### WHAT YOU NEED TO DO
Copy the stretch of items from the line containing "You are a computer-use" through the line containing "click(367, 533)", renaming "image size" to "screenshot size" wherever it occurs and leaving all else unchanged. Omit the pictures from your copy.

= = = =

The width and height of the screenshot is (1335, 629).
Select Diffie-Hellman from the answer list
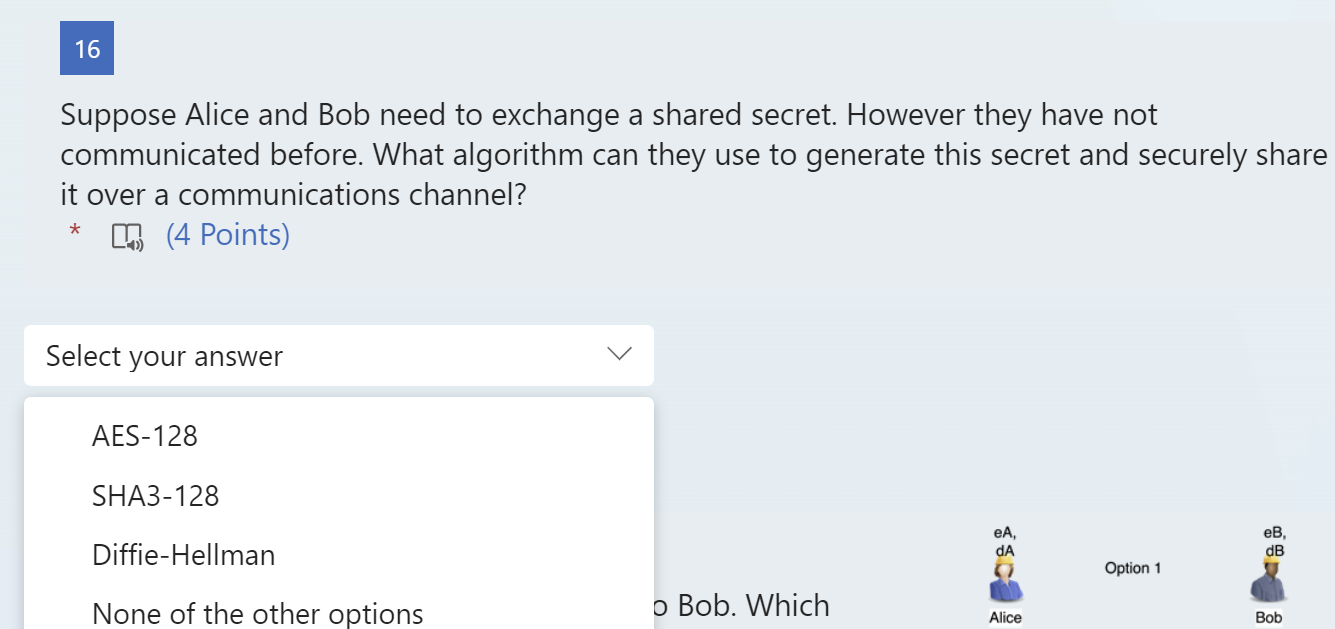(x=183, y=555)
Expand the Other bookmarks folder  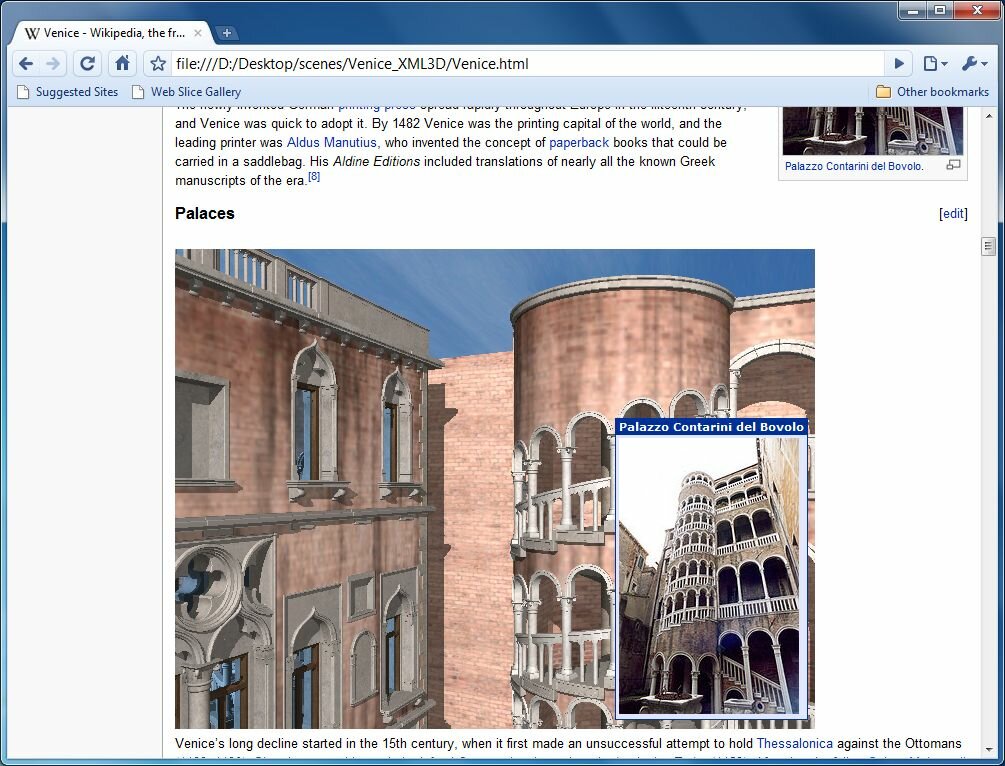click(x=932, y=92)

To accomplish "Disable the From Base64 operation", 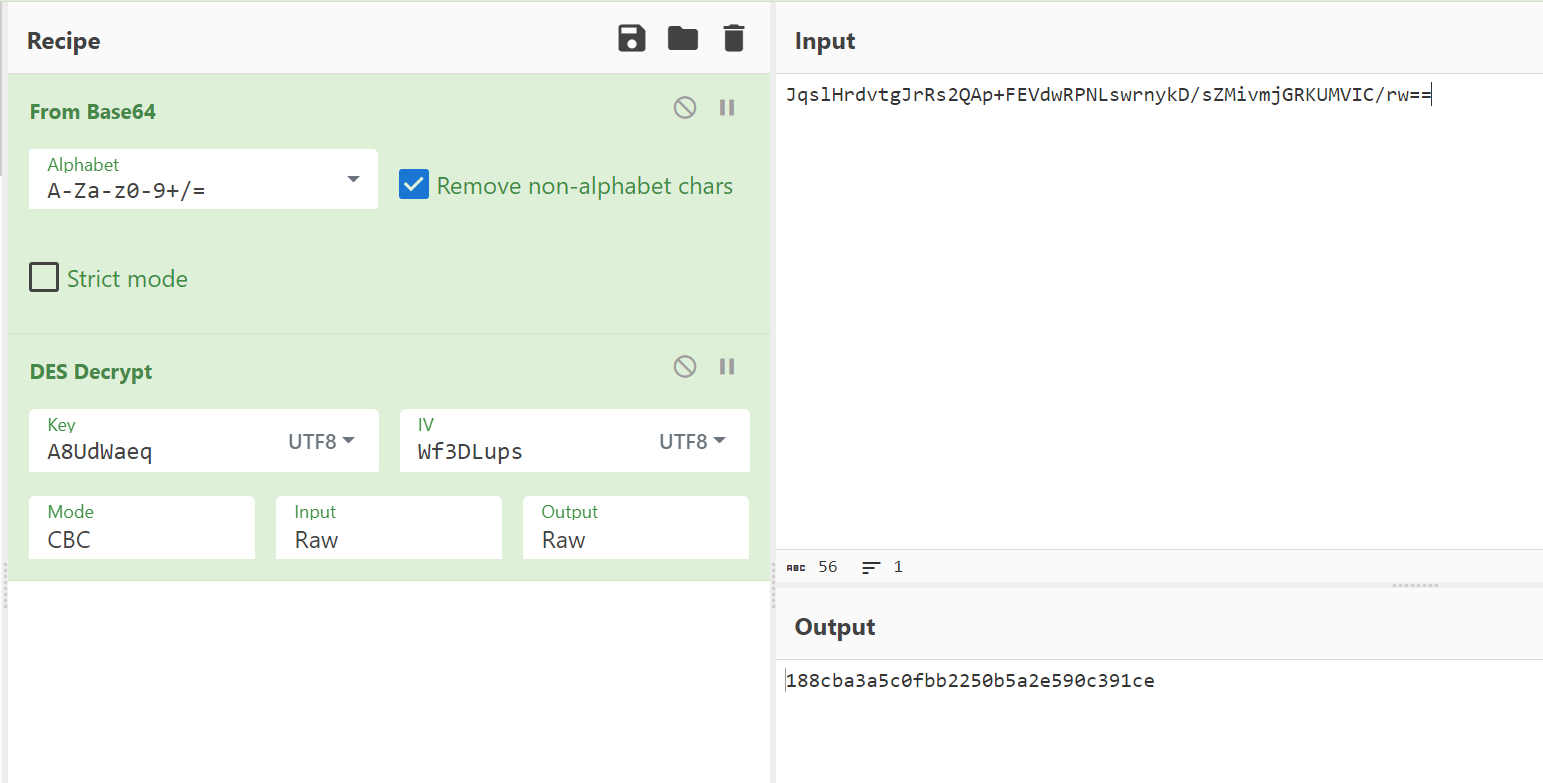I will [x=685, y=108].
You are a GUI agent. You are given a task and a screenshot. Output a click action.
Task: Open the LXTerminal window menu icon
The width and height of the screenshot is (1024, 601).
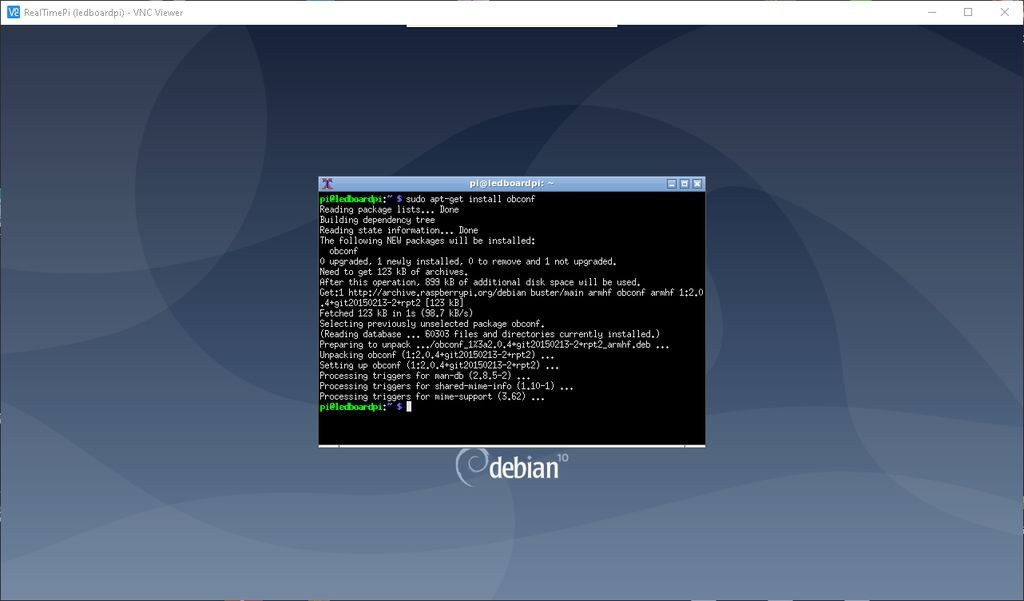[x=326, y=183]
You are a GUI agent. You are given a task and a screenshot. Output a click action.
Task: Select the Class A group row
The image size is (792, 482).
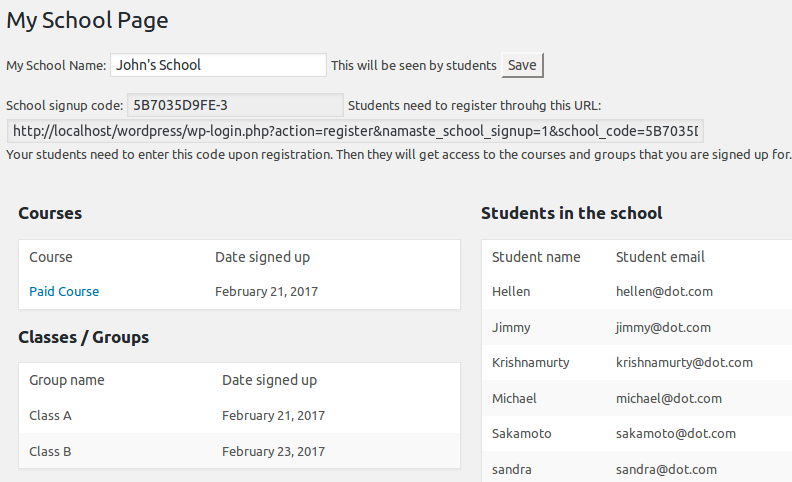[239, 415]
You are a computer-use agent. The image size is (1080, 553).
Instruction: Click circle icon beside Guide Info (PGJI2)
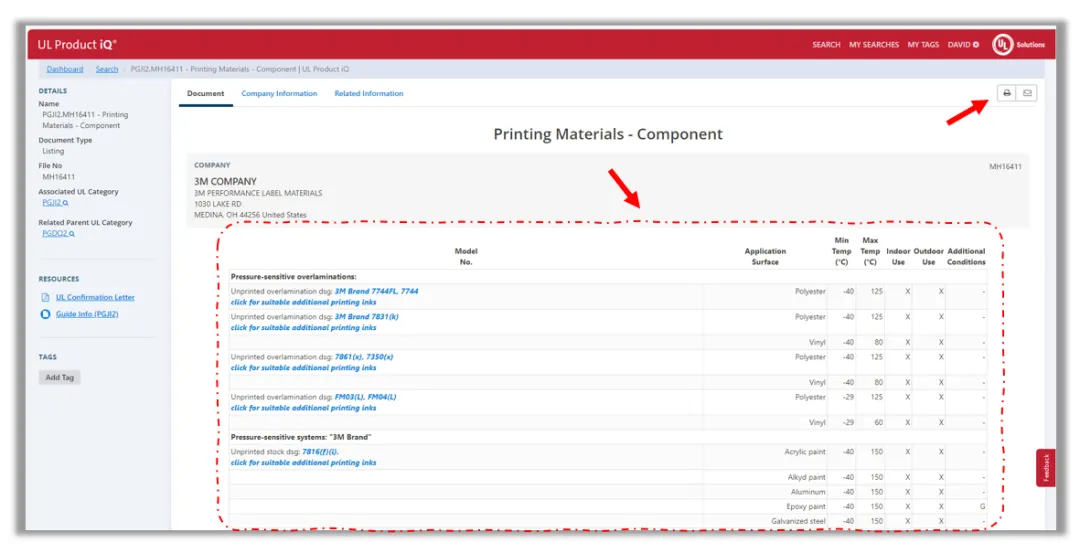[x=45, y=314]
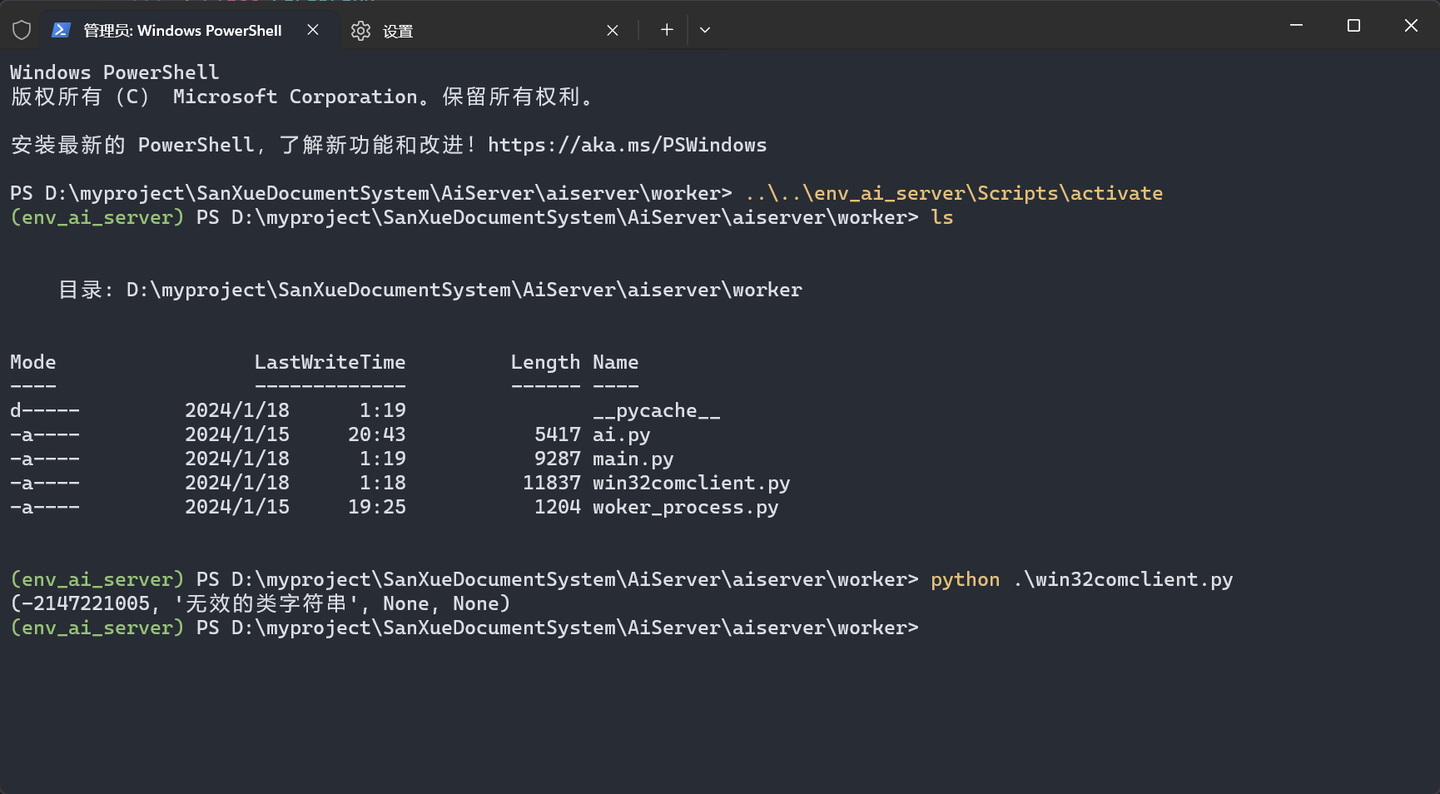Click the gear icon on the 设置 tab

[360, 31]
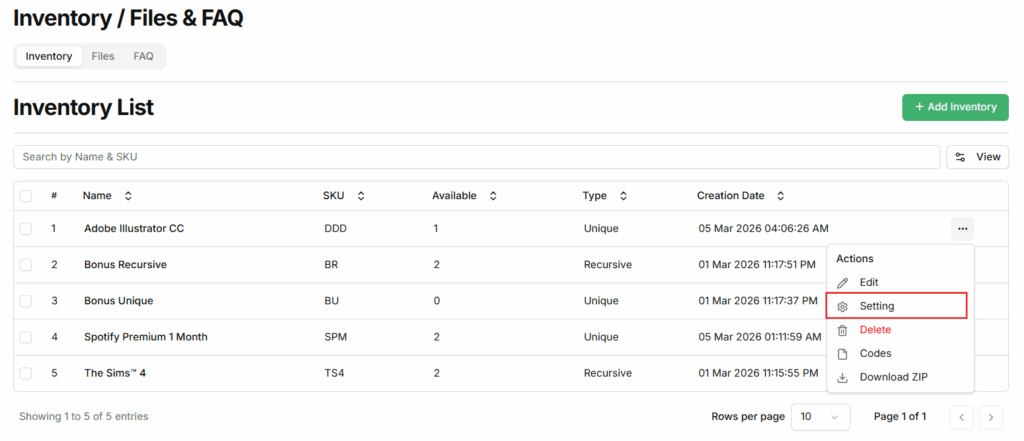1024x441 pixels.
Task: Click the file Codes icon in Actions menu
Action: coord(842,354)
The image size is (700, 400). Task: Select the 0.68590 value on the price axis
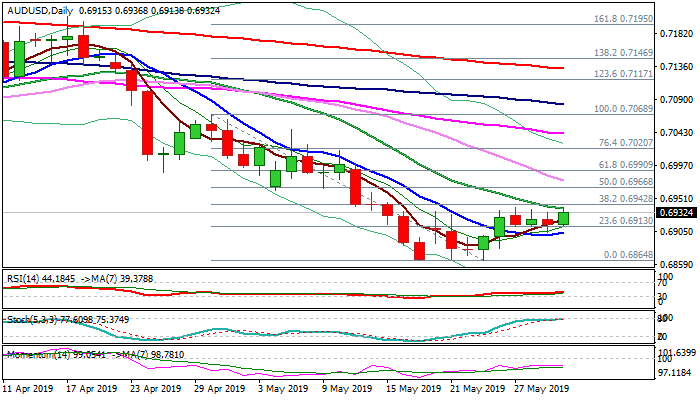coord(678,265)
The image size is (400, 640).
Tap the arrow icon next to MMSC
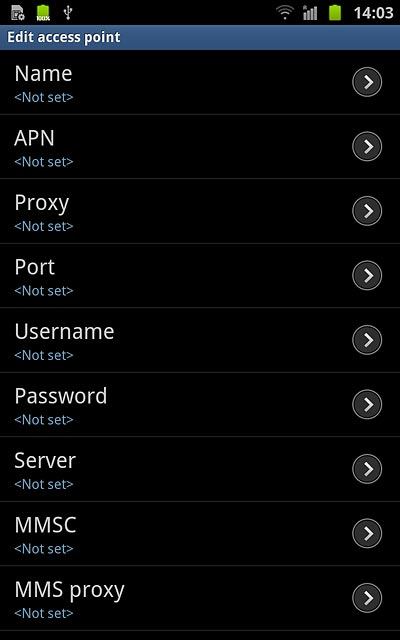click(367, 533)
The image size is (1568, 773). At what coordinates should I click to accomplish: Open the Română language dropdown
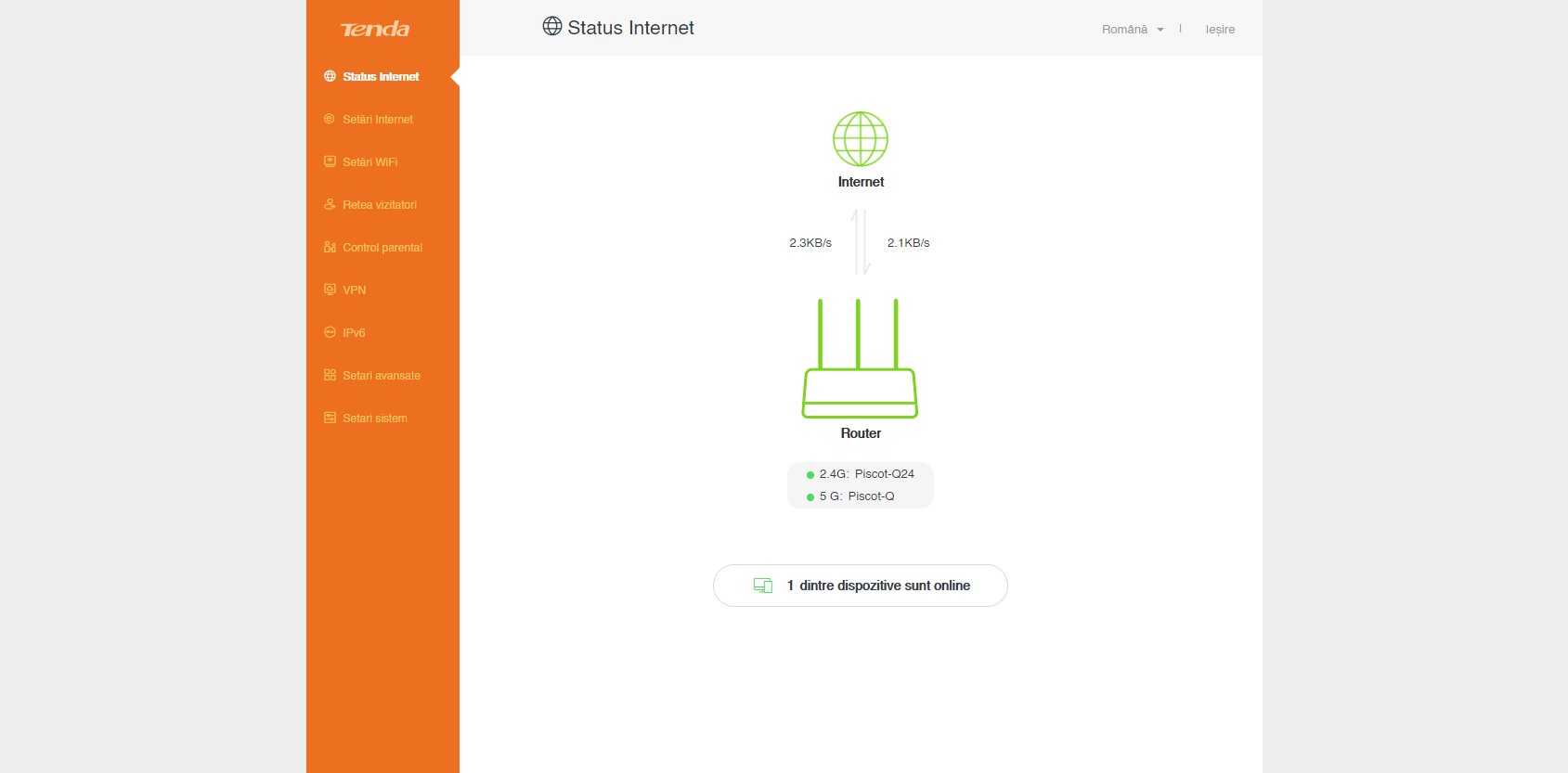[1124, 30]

= = = =

### THE REPLY
You are a computer-use agent. The screenshot size is (1080, 553).
Instruction: Click circle icon beside Guide Info (PGJI2)
[x=45, y=314]
Click the gear icon on the 设置 tab

[360, 31]
1024x441 pixels.
Task: Click the file Codes icon in Actions menu
Action: coord(842,354)
The screenshot size is (700, 400). Task: Select the 0.68590 value on the price axis
coord(678,265)
The screenshot size is (400, 640).
Tap the arrow icon next to MMSC
click(367, 533)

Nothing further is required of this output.